WORK ORDER> Your task is to return all of the records exactly, minus any images.

GIVEN DATA>
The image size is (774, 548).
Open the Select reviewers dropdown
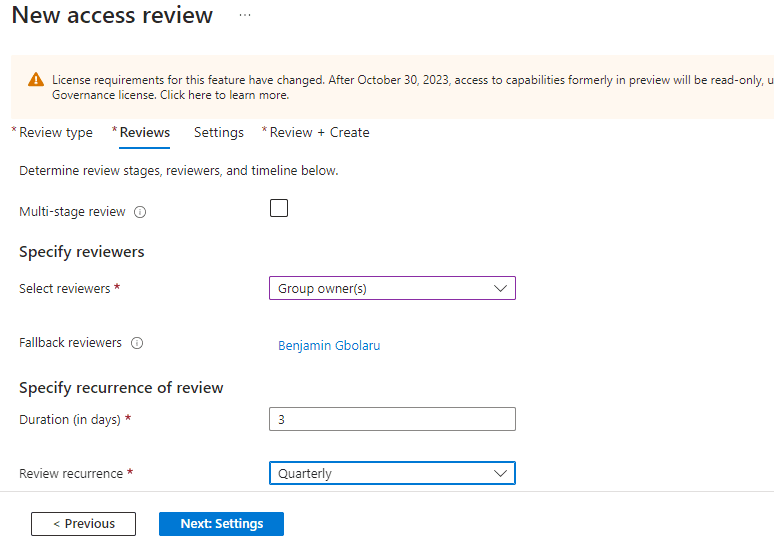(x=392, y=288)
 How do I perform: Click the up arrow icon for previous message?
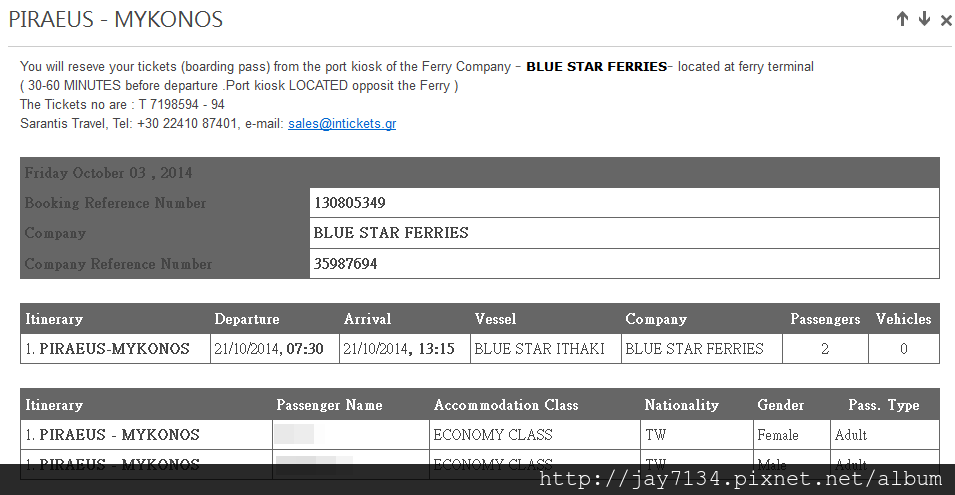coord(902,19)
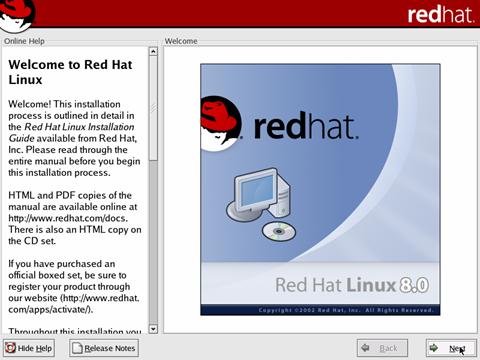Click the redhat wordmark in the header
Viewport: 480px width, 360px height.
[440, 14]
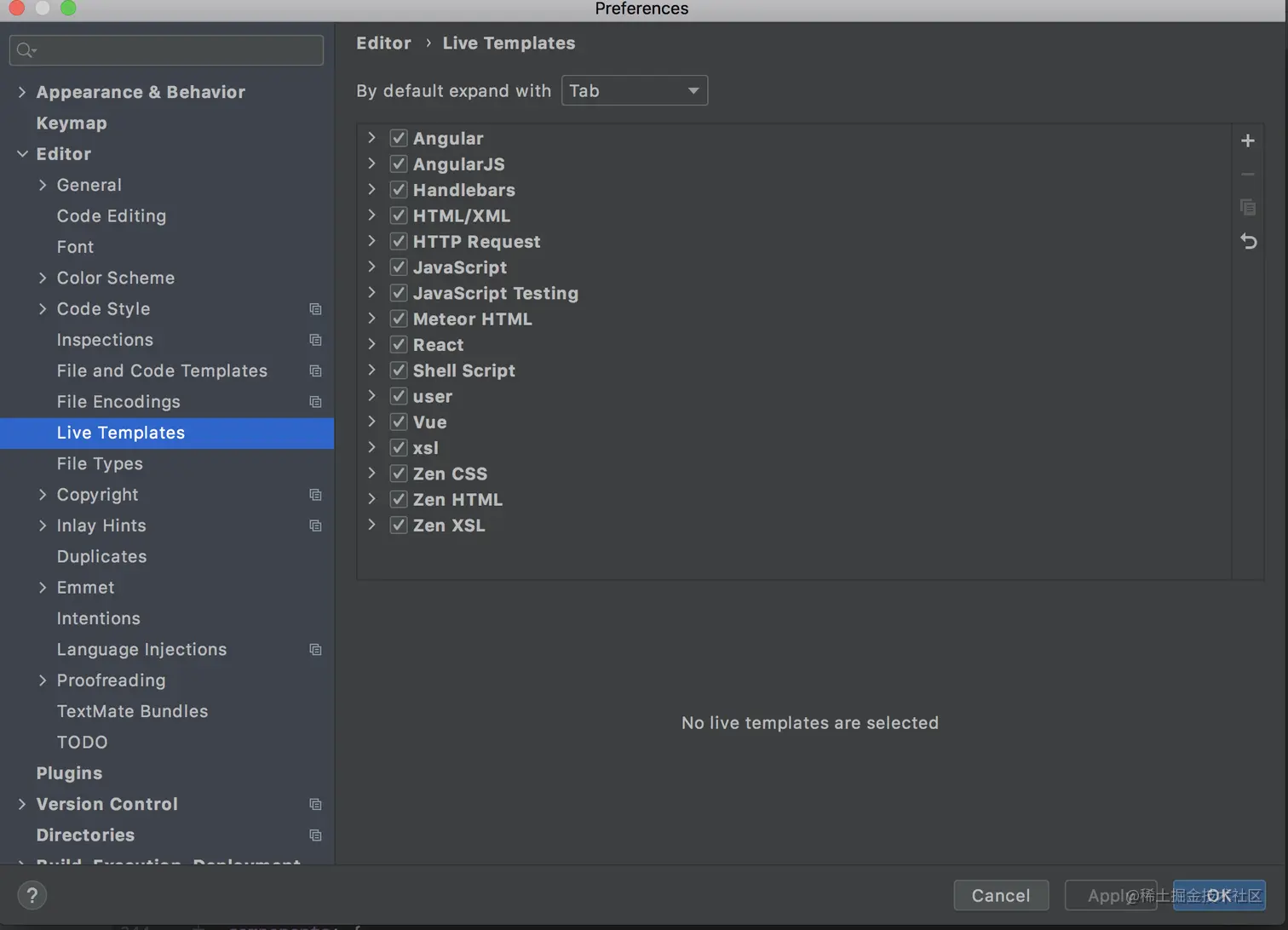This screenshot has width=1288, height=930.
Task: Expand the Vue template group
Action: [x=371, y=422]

ANSWER SECTION>
The image size is (774, 548).
Open the Select reviewers dropdown
(x=392, y=288)
 How do I perform: Click the up arrow icon for previous message?
coord(902,19)
Click the redhat wordmark in the header
Viewport: 480px width, 360px height.
[440, 14]
This screenshot has width=1288, height=930.
Task: Expand the Vue template group
Action: [x=371, y=422]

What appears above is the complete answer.